++++ Quoted passage ++++

After Zwingli's death, Heinrich Bullinger took over his post in Zürich. Reformers in Switzerland continued for the next decades to reform the Church and to improve its acceptance by the common people. Bullinger in particular also tried bridging the differences between Zwinglianism and Calvinism. He was instrumental in establishing the Consensus Tigurinus of 1549 with John Calvin and the Confessio Helvetica posterior of 1566, which finally included all Protestant cantons and associates of the confederacy. The Confessio was also accepted in other European Protestant regions in Bohemia, Hungary, Poland, the Netherlands, and Scotland, and together with the Heidelberg Catechism of 1563, where Bullinger also played an important role, and the Canons of Dordrecht of 1619 it would become the theological foundation of Protestantism of the Calvinist strain.

++++ Stored data ++++

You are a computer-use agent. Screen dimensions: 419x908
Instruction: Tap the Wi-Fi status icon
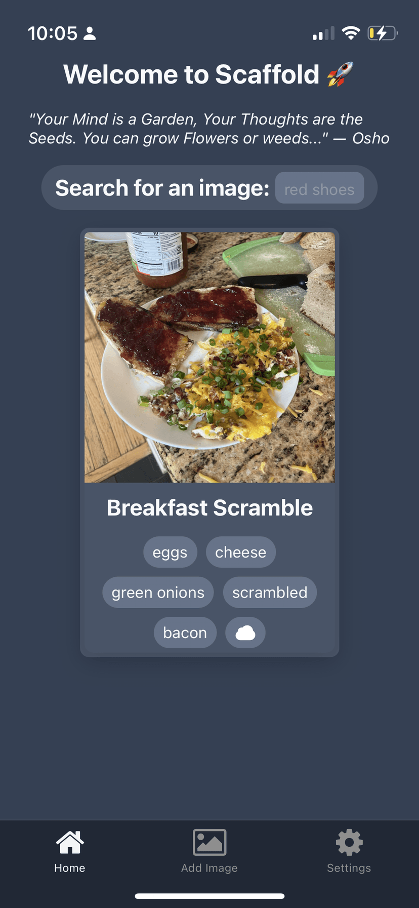(x=351, y=33)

++++

**Required action A**: Copy the passage on Bullinger and the Swiss Reformation from "After Zwingli's death, Heinrich" to "the Calvinist strain." word for word.
**Required action B**: Extend the account of the Swiss Reformation after Zwingli's death, starting after its final sentence.

**Exercise answer A**:
After Zwingli's death, Heinrich Bullinger took over his post in Zürich. Reformers in Switzerland continued for the next decades to reform the Church and to improve its acceptance by the common people. Bullinger in particular also tried bridging the differences between Zwinglianism and Calvinism. He was instrumental in establishing the Consensus Tigurinus of 1549 with John Calvin and the Confessio Helvetica posterior of 1566, which finally included all Protestant cantons and associates of the confederacy. The Confessio was also accepted in other European Protestant regions in Bohemia, Hungary, Poland, the Netherlands, and Scotland, and together with the Heidelberg Catechism of 1563, where Bullinger also played an important role, and the Canons of Dordrecht of 1619 it would become the theological foundation of Protestantism of the Calvinist strain.

**Exercise answer B**:
The Consensus Tigurinus (Zurich Consensus) formalized the Calvinist-Bullingerian doctrine of the pneumatic presence taught in the Reformed Churches, which asserts that when communicants receive the bread and wine, they also receive the body of Christ and the blood of Christ by faith. It declared that the eucharist was not just symbolic of the meal, but they also rejected the Lutheran position that the body and blood of Christ is in union with the elements. It was this Calvinist-Bullingerian doctrine of a real spiritual presence of Christ in the Eucharist that became the doctrine of the Reformed Churches, while Zwingli's view was rejected by the Reformed Churches (though it was later adopted by other traditions, such as the Plymouth Brethren). With this rapprochement, Calvin established his role in the Swiss Reformed Churches and eventually in the wider world. This is reflected in the Second Helvetic Confession (1566), the confession of faith of the Protestant Church of Switzerland, which states: "The Supper is not a mere commemoration of Christ’s benefits…but rather a mystical and spiritual participation in the body and blood of the Lord."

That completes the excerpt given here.